OBJECTIVE: This pilot study examined CRP levels in plasma and CVU exudate of PWID. The aims were to (1) compare levels of CRP in plasma and exudate; (2) examine if the CRP level in exudate changed over 4 weeks with wound treatment; and (3) examine the relationship of the exudate CRP level with CVU area, CVU age, number of CVUs, and number of comorbidities.

MATERIALS AND METHODS: Persons who inject drugs seeking wound care were enrolled in this Institutional Review Board approved prospective, longitudinal, descriptive study. A blood sample was collected on the first visit (week 1); the plasma was then separated. Wound exudate was collected on swabs during the first visit (week 1) and 4 weeks later (week 4). All samples were stored at -80° C. Samples were eluted from swabs using mass spectrometry grade water then aliquoted for CRP analysis.
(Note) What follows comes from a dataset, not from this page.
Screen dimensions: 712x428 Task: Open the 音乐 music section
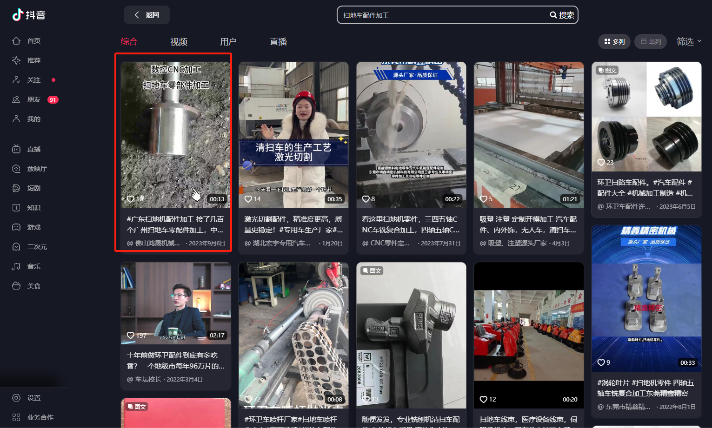coord(33,266)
RESULTS: The participants of the study included 14 PWID (mean age, 62.14 ± 4.52 years; mean number of comorbidities, 5.71 ± 1.90; and mean number of ulcers 2.07 ± 1.07 that were present for a mean of 7.96 ± 11.91 years without healing). C-reactive protein level in plasma was a mean of 6.47 ± 8.56 mg/L, with lower levels found in wound exudate but highly correlated (rho = .925). Exudate CRP levels decreased from week 1 to week 4, and the 2 were highly correlated (rho = .895). Exudate CRP level week 1 was not significantly related to wound area, wound age, number of ulcers, or number of comorbidities.

CONCLUSIONS: Plasma and exudate CRP levels were highly correlated. Exudate CRP levels decreased across time. Future large-scale wound healing studies should examine CRP levels over a longer duration and as they correlate to wound healing.